Con un pizzico di orgoglio ed un filo di ironia, mi viene da dire che proprio non lo so: non è una non risposta, tutt’altro. Infatti, posso dirvi com’è stato Pietro, inquilino di una struttura psichiatrica, o Massimo, giovane con autismo rimasto a casa con i genitori perché il centro diurno era chiuso, o Anita, che vive in comunità sociosanitaria per disabili. Perché li ho incontrati e li ho visti uscire dalle rotaie delle loro patologie, che avrebbero fatto prevedere comportamenti inadeguati, bizzarri o “problema”, per dirla delicatamente, e stare nella stessa condizioni di tutti, chiusi in casa. E viversela, per come sono. Prima persone e poi disabili, psichiatrici. Hanno vissuto la paura, il non senso, la speranza, l’assenza di un orizzonte temporale, la mancanza, il vuoto. Esattamente proprio come tutti.
Se li pensassimo, e un po’ troppo spesso lo facciamo, come dei bambini, diremmo che sono stati “bravi”, con quello sguardo e quel tono giudicante proprio degli adulti. E “bravi” perché non si sono comportati come noi avremmo immaginato si sarebbero comportati. Pietro, Massimo, Anita ci hanno sorpreso e stupito, perché non hanno fatto i “cattivi”. Eh sì, non ce lo aspettavamo.
Allora, rimanendo nel gioco delle categorie, quelle generali e generaliste, quella dei disabili, degli psichiatrici, dei bambini e dei “nostri” – che dicono non solo come li chiamiamo, ma anche come li rappresentiamo e quindi “trattiamo” – mi chiedo perché sono stati bravi. Abbozzo ipotesi, feriali e istintive.
Forse i “nostri” sono stati “bravi” perché sono allenati a vivere le situazioni difficili, perché la vita è da una vita che li mette alla prova e quindi si sono trovati pronti nel giocare la “partita COVID-19”?
Il papà di Cristiano, un giovane autistico “non verbale”, parola scientifically correct per dire che Cristiano non parla, mi ha detto una volta: “Mio figlio è autistico, non è scemo”.
Forse i “nostri” sono stati “bravi” perché hanno capito, perché non sono scemi, e di conseguenza a questa piena comprensione si sono comportati.
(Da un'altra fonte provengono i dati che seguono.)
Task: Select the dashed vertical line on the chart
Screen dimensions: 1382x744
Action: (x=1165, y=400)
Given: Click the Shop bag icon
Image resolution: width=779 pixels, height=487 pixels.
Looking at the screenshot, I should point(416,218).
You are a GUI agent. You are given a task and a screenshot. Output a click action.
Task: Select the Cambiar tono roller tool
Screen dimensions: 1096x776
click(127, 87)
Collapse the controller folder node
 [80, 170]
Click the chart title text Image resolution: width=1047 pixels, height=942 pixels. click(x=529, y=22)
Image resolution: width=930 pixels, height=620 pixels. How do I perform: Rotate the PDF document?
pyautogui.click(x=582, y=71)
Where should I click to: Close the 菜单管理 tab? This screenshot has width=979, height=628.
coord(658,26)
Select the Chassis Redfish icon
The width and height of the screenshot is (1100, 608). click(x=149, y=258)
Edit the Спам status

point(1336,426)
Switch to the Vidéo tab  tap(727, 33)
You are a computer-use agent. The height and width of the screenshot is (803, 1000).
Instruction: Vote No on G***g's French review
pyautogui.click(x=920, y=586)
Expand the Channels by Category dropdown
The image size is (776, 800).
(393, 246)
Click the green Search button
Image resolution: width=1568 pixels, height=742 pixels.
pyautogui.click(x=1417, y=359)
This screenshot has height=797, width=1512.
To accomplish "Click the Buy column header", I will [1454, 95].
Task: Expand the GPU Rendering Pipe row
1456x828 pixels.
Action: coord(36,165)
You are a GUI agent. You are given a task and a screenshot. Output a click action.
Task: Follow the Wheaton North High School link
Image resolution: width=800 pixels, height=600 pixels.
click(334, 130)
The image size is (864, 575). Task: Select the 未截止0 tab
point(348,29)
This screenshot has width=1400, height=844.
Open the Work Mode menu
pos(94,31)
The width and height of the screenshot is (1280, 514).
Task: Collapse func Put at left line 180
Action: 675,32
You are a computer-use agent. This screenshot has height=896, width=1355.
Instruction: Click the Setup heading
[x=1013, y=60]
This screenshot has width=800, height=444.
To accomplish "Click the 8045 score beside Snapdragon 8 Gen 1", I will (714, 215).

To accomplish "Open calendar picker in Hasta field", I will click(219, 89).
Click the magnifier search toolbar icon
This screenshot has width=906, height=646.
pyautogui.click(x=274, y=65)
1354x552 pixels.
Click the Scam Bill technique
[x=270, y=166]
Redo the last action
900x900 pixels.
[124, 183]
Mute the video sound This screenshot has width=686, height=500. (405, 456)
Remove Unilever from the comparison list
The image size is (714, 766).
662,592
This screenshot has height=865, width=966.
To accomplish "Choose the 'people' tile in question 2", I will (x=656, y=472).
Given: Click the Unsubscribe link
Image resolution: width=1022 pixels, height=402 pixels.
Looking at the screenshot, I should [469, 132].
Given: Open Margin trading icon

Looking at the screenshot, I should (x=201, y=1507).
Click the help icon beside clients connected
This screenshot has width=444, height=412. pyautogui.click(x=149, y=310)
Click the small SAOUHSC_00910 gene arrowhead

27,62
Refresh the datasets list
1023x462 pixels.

E non solo hanno compreso (“preso con”), ma anche tenendo e contenendo (“tenuto con”) e spesso offrendo esempi di vita e di comportamento in tempi di COVID. Essere intelligenti (“leggere dentro”) è capacità più relazionale ed emotiva che razionale: i nostri sono lettori e percettori di emozioni e di atmosfere, e sentono, capiscono e di conseguenza agiscono e reagiscono.
Sì, penso sia così: non è che se uno è autistico, psichiatrico e disabile, non ha senso della responsabilità, comprensione di quello che accade e capacità di starci fisicamente ed emotivamente dentro. Pietro, Massimo e Anita non sono stati bravi: sono stati. Punto. Sono stati uomini e cittadini, prima di tutto. Il resto viene dopo, e conta meno, quando ci sono delle cose che devono contare di più. E il COVID 19 ha fatto capire che ci possono e devono essere delle cose che contano di più. E se così è stato per Pietro, Massimo e Anita, mi piace pensare che sia stato lo stesso per tutti gli altri nostri disabili e psichiatrici.